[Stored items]

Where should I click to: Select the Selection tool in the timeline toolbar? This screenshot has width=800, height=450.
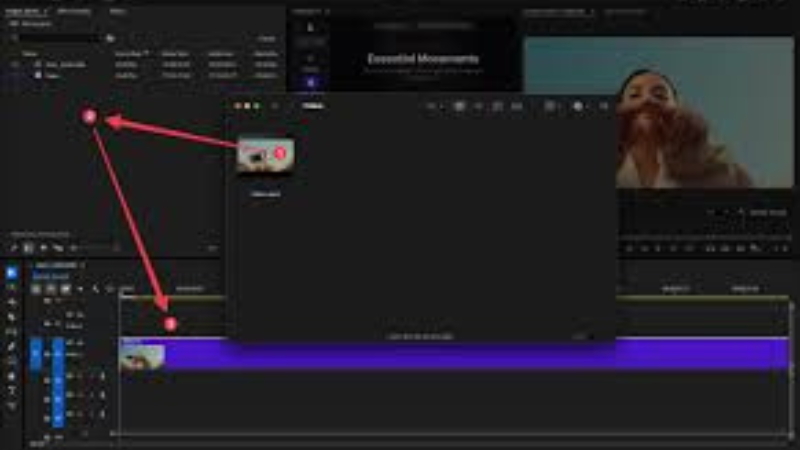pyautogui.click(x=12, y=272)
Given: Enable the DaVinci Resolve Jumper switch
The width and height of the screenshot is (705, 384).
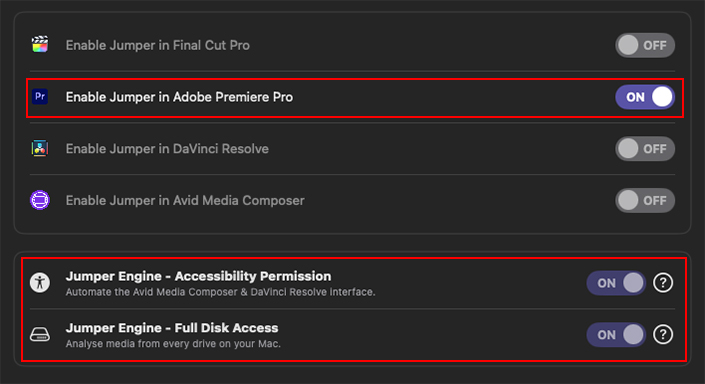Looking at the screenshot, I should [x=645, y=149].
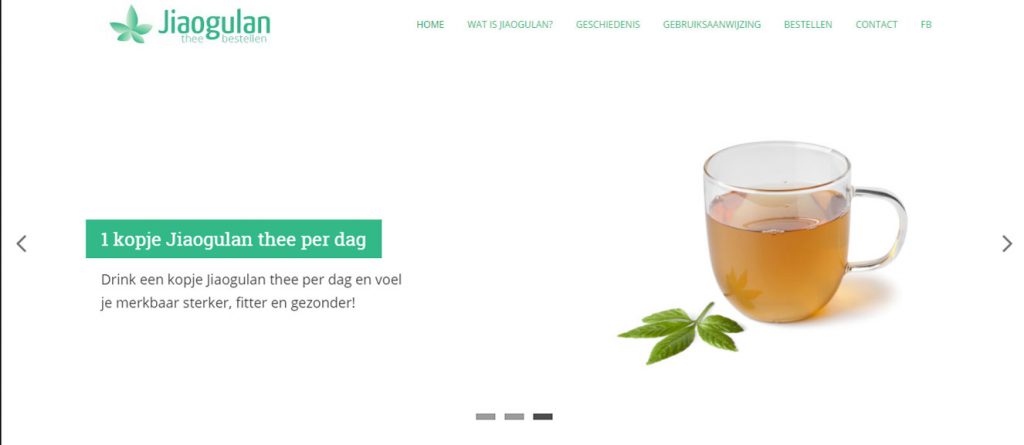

_Exercise aim_
Starting at the line that contains "The width and", please write out every line to the end of the entries, inclusive, copied exactly and with pictures omitted.

_Result of this exercise_
The width and height of the screenshot is (705, 384).
Looking at the screenshot, I should [x=645, y=149].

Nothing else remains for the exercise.